* Given request: Render each line of the material below as one string in a JSON list, skipping blank lines. Leave the pictures out.

Entries for locating words and elements

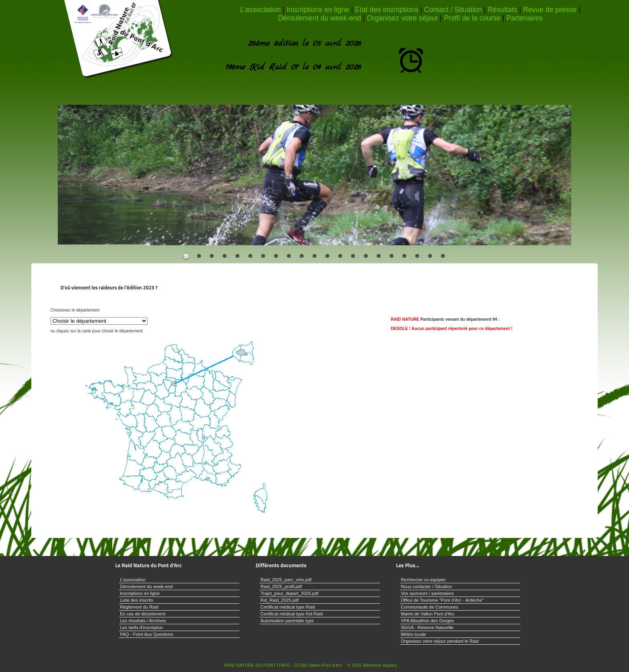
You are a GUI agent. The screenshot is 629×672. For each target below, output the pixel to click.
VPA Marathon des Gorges (427, 621)
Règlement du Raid (139, 607)
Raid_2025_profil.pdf (281, 586)
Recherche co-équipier (423, 580)
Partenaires (524, 18)
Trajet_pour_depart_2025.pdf (289, 593)
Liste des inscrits (136, 600)
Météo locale (413, 634)
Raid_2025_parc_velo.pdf (286, 580)
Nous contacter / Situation (426, 586)
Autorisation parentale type (287, 621)
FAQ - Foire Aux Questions (146, 634)
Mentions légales (380, 665)
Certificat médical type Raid (288, 607)
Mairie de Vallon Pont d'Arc (428, 614)
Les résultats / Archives (143, 621)
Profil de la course (472, 18)
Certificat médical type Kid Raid (291, 614)
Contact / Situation (453, 10)
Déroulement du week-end (319, 18)
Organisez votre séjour (403, 18)
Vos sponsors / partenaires (427, 593)
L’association (260, 10)
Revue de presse (550, 10)
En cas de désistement (142, 614)
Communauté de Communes (429, 607)
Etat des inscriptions (387, 10)
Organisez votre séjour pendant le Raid (440, 641)
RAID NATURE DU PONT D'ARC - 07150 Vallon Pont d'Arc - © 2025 (293, 665)
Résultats (503, 10)
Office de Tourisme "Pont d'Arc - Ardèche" (442, 600)
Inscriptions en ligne (318, 10)
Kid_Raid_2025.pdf (279, 600)
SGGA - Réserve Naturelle (427, 627)
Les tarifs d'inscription (141, 627)
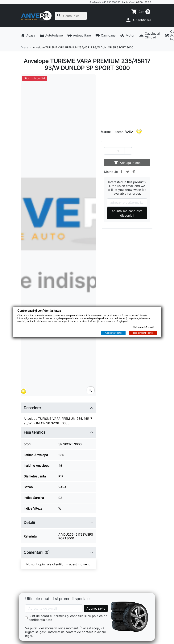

* Task answer:
[
  "You are a GUI agent. The screenshot is 629×672. For each target below, output the pixel to click.",
  "VPA Marathon des Gorges (427, 621)",
  "Règlement du Raid (139, 607)",
  "Raid_2025_profil.pdf (281, 586)",
  "Recherche co-équipier (423, 580)",
  "Partenaires (524, 18)",
  "Trajet_pour_depart_2025.pdf (289, 593)",
  "Liste des inscrits (136, 600)",
  "Météo locale (413, 634)",
  "Raid_2025_parc_velo.pdf (286, 580)",
  "Nous contacter / Situation (426, 586)",
  "Autorisation parentale type (287, 621)",
  "FAQ - Foire Aux Questions (146, 634)",
  "Mentions légales (380, 665)",
  "Certificat médical type Raid (288, 607)",
  "Mairie de Vallon Pont d'Arc (428, 614)",
  "Les résultats / Archives (143, 621)",
  "Profil de la course (472, 18)",
  "Certificat médical type Kid Raid (291, 614)",
  "Contact / Situation (453, 10)",
  "Déroulement du week-end (319, 18)",
  "Organisez votre séjour (403, 18)",
  "Vos sponsors / partenaires (427, 593)",
  "L’association (260, 10)",
  "Revue de presse (550, 10)",
  "En cas de désistement (142, 614)",
  "Communauté de Communes (429, 607)",
  "Etat des inscriptions (387, 10)",
  "Organisez votre séjour pendant le Raid (440, 641)",
  "RAID NATURE DU PONT D'ARC - 07150 Vallon Pont d'Arc - © 2025 (293, 665)",
  "Résultats (503, 10)",
  "Office de Tourisme \"Pont d'Arc - Ardèche\" (442, 600)",
  "Inscriptions en ligne (318, 10)",
  "Kid_Raid_2025.pdf (279, 600)",
  "SGGA - Réserve Naturelle (427, 627)",
  "Les tarifs d'inscription (141, 627)"
]